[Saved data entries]
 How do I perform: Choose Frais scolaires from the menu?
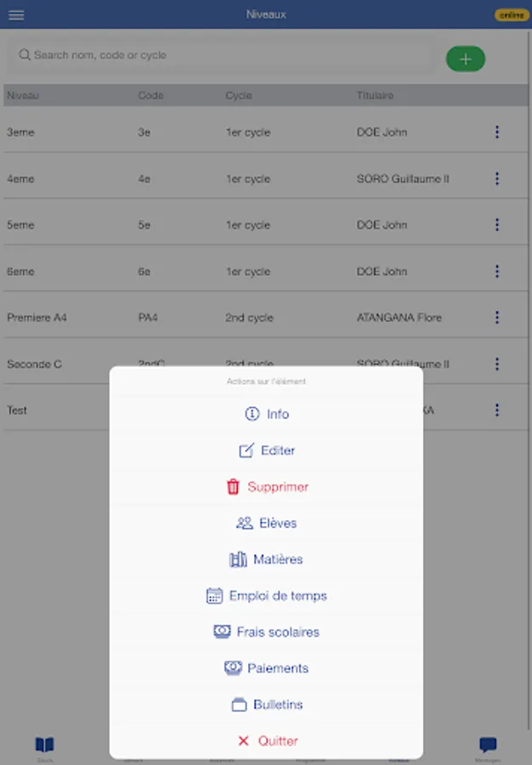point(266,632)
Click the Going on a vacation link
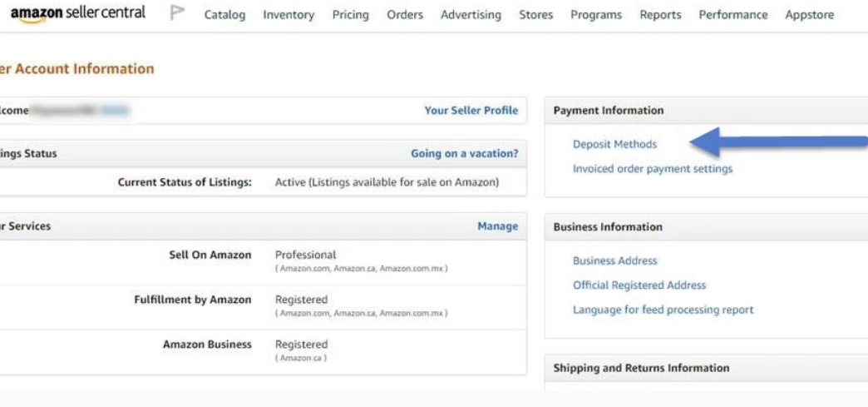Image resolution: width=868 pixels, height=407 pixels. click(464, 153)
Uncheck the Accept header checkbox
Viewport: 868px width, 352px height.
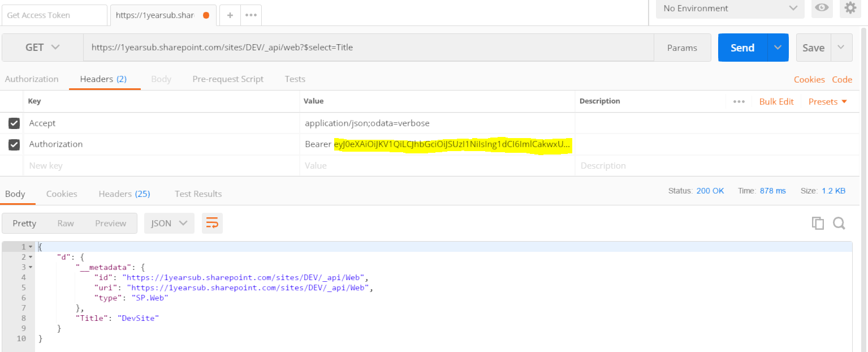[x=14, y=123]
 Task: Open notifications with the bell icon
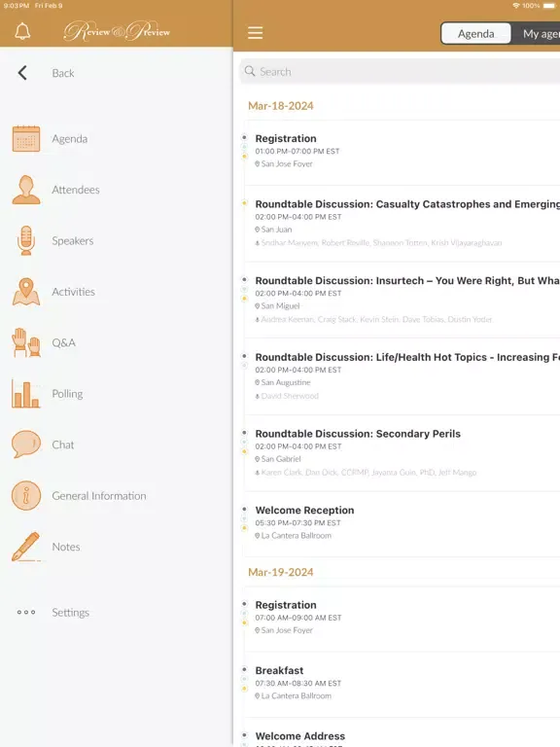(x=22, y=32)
...
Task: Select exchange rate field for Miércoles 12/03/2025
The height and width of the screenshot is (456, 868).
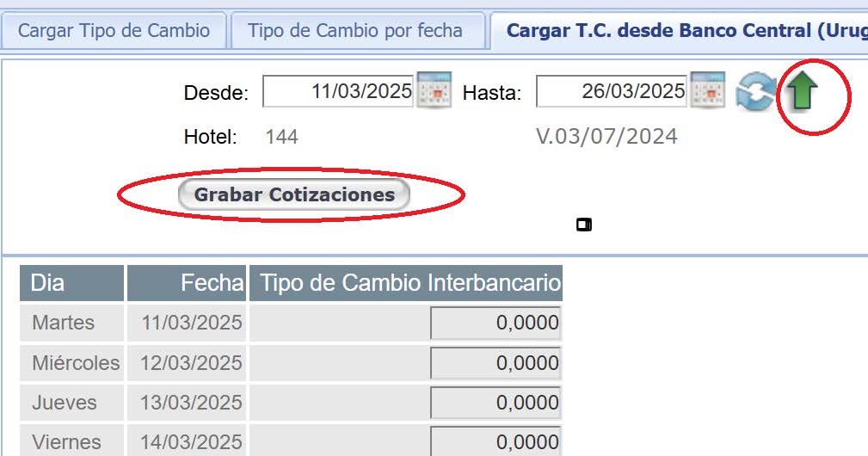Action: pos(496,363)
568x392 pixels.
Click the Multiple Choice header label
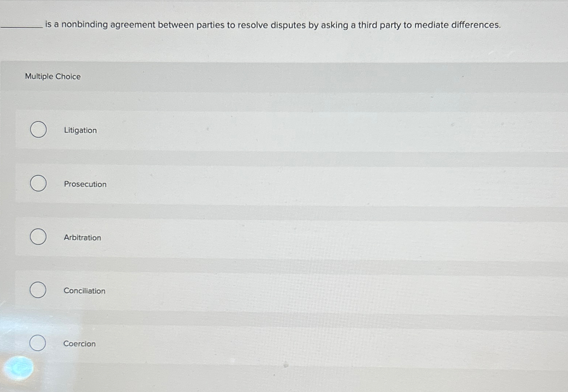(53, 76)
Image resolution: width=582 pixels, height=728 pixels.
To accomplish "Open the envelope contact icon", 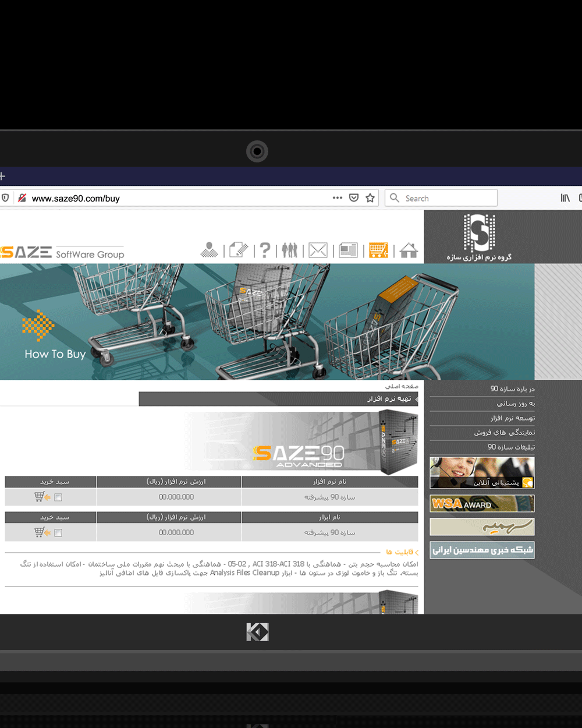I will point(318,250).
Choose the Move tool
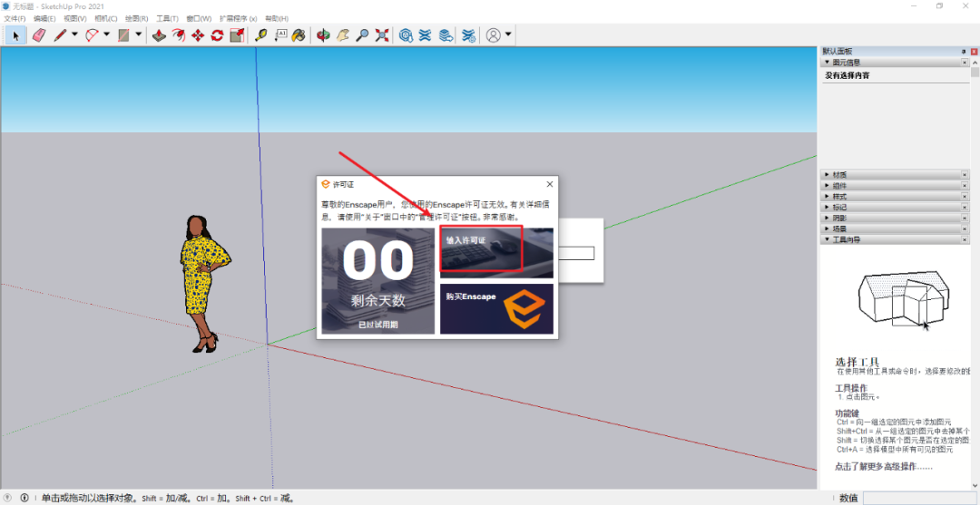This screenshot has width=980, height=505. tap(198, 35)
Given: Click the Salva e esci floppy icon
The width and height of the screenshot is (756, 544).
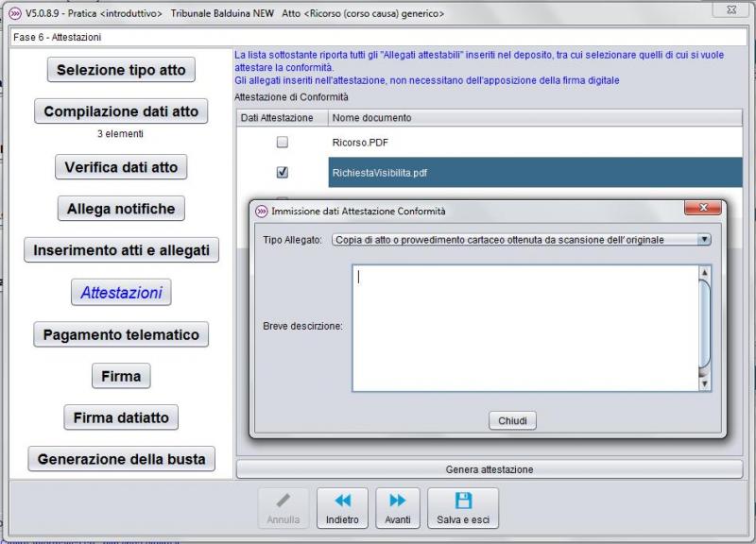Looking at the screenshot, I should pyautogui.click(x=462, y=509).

_AIM OF THE EXERCISE_: Between and including the line with "Task: Select exchange" and the line with "Image resolution: width=582", repeat every line exactly as it appears above, with pictures left out.

_REPLY TO THE EXERCISE_:
Task: Select exchange rate field for Miércoles 12/03/2025
The height and width of the screenshot is (456, 868).
Action: pos(496,363)
568x392 pixels.
Click the Multiple Choice header label
(53, 76)
Image resolution: width=582 pixels, height=728 pixels.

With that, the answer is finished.